Arya finally puts her gap year at assassin school to good use within the opening moments of the season as she exacts revenge for House Stark on the loathsome Freys (Bentos). This particular scene definitely draws inspiration from the moment in the books where Lord Manderly, who is such a central figure in the original novels, serves up similarly gruesome revenge. It’s a nice moment in that it was seeded in earlier seasons when Bran talks about the ‘Rat Cook’ and pays off brilliantly, with David Bradley playing Walder Frey being played by Arya Stark. It’s difficult to explain but it is spot on.
There are some early tensions at Winterfell as Littlefinger seems to be trying to engineer friction between the Starks (and their cousin/brother). Perhaps the worst thing about this is that despite all of Arya’s training where she is meant to be able to see the truth in everything and Sansa’s experience of learning the ‘game of thrones’ they’re both easily played by Littlefinger. The pay off is still fantastic; the moment when Littlefinger realizes that the game is up is worth it, even if we do lose one of the most interesting characters the series had to offer. I suppose that in all his calculations Baelish never really factored in an omnipresent boy with a 1960s haircut.

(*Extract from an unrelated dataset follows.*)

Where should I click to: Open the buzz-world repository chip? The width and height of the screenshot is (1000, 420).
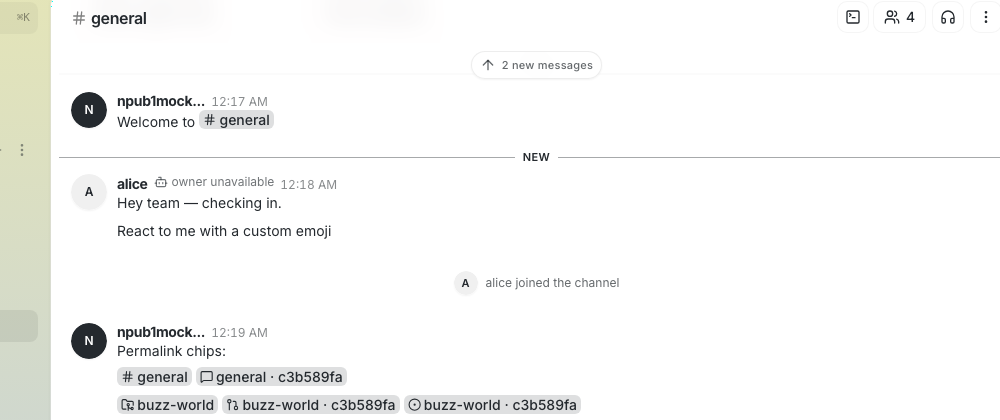pos(168,405)
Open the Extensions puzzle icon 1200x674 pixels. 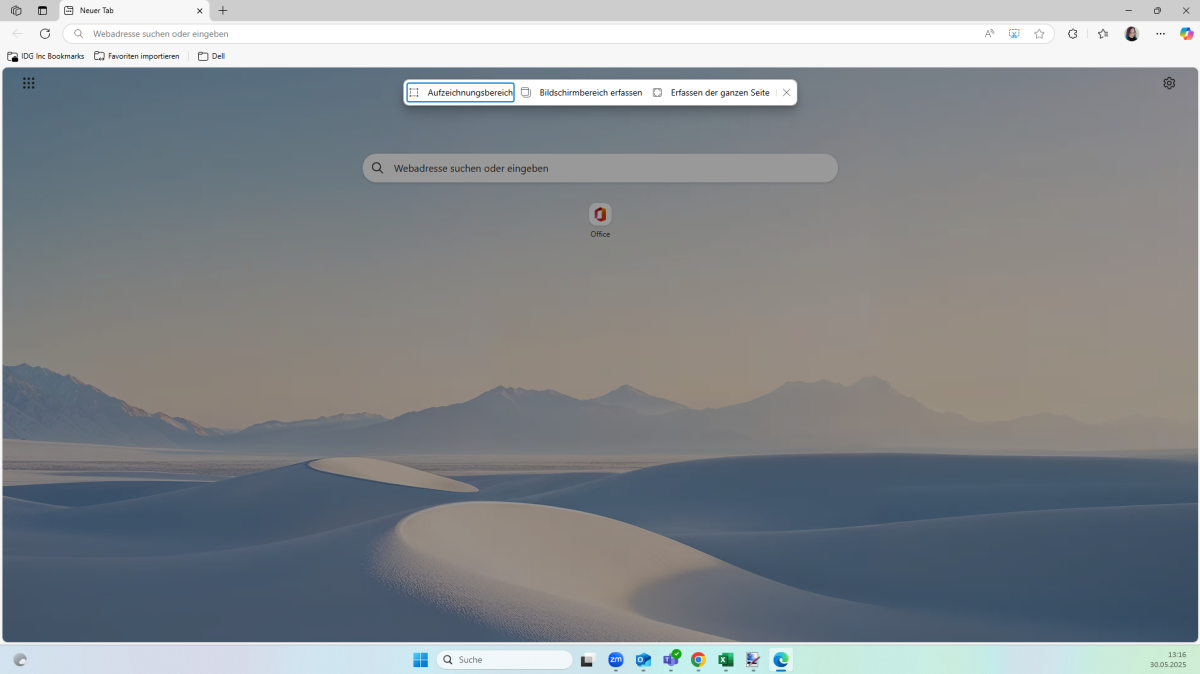1072,33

While all of the fun is going on at Winterfell Jon is away, thanks to the aforementioned fast-travel, and we get the meeting that people have wanted for a long time – Daenerys and Jon finally come face-to-face (in more than one sense of the word by the end of the season). Given Kit Harrington’s acting ability is questionable at times, he actually does a very good job in the scenes with Daenerys. There’s growing respect between the two of them, which I found to be fairly genuine even on repeated viewings.
Daenerys has taken to Westeros like a duck to water; she’s not been there long before she’s out fighting and burning things. The ‘loot-train battle’ as it (terribly) called in Episode 4 finally gives us a chance to see just what her forces can do to a conventional army and it is devastating. A single dragon is able to decimate the Lannister forces and make short work of their supplies. Not even a well-placed wind lance, borrowed from The Hobbit, from Bronn can stop Drogon, and when you add the Dothraki and Unsullied into the mix things don’t look great for the lords of Westeros.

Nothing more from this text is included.